• Task data:
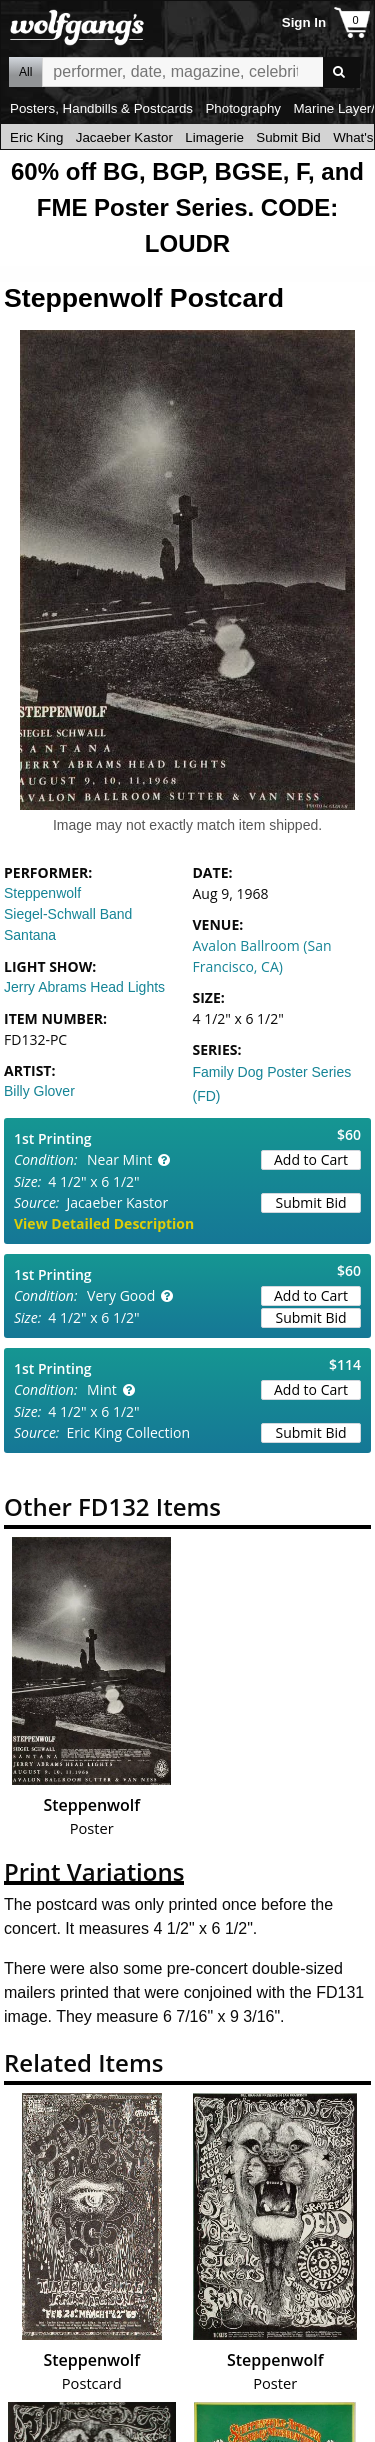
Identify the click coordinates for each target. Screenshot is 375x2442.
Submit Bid (288, 137)
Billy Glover (39, 1091)
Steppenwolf (42, 893)
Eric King (36, 137)
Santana (30, 935)
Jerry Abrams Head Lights (84, 987)
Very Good (121, 1295)
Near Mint (119, 1159)
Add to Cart (311, 1159)
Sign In (304, 22)
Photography (243, 108)
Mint (102, 1389)
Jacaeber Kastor (124, 137)
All (25, 72)
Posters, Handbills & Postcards (101, 108)
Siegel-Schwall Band (68, 914)
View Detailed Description (104, 1223)
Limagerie (214, 137)
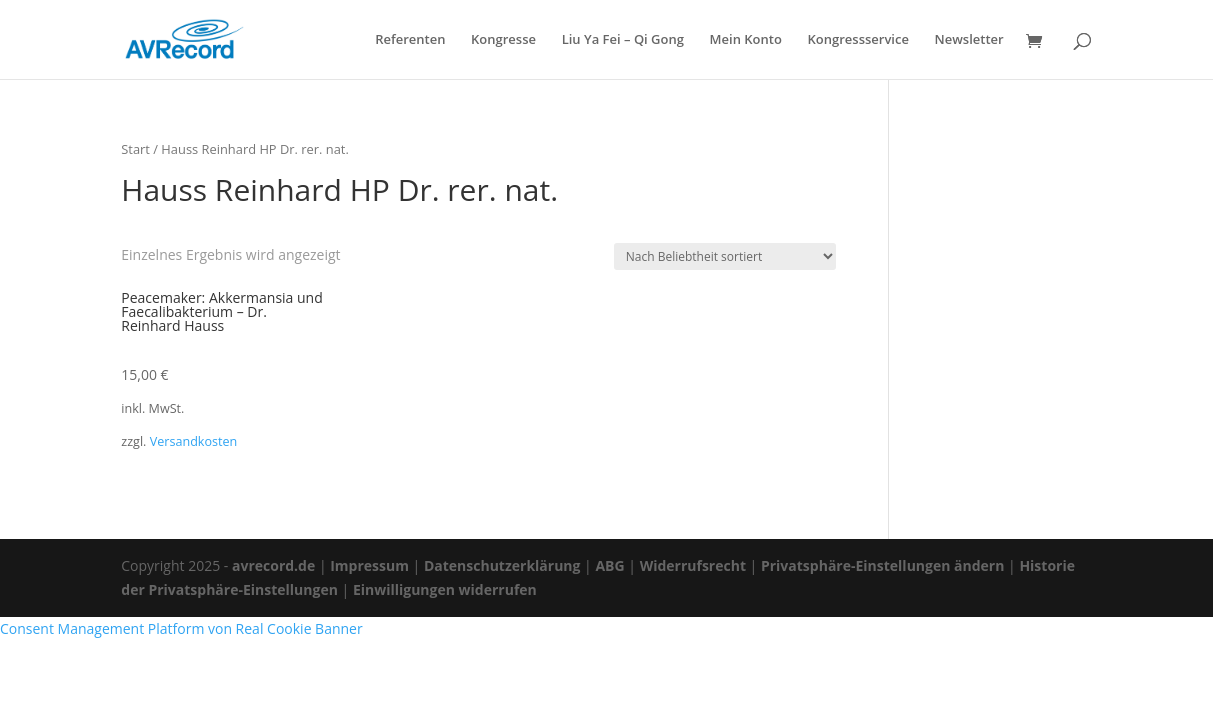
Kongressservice (858, 40)
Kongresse (503, 40)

• Instructions to follow: Copy out every line of the entries above, swapping "Photography" for "Fine Art" and leaving everything else unchanged. Omit the pictures.

• Answer to the exercise:
Identify the click coordinates for each target. Screenshot is 375x2442.
Submit Bid (288, 137)
Billy Glover (39, 1091)
Steppenwolf (42, 893)
Eric King (36, 137)
Santana (30, 935)
Jerry Abrams Head Lights (84, 987)
Very Good (121, 1295)
Near Mint (119, 1159)
Add to Cart (311, 1159)
Sign In (304, 22)
Fine Art (243, 108)
Mint (102, 1389)
Jacaeber Kastor (124, 137)
All (25, 72)
Posters, Handbills & Postcards (101, 108)
Siegel-Schwall Band (68, 914)
View Detailed Description (104, 1223)
Limagerie (214, 137)
Kongressservice (858, 40)
Kongresse (503, 40)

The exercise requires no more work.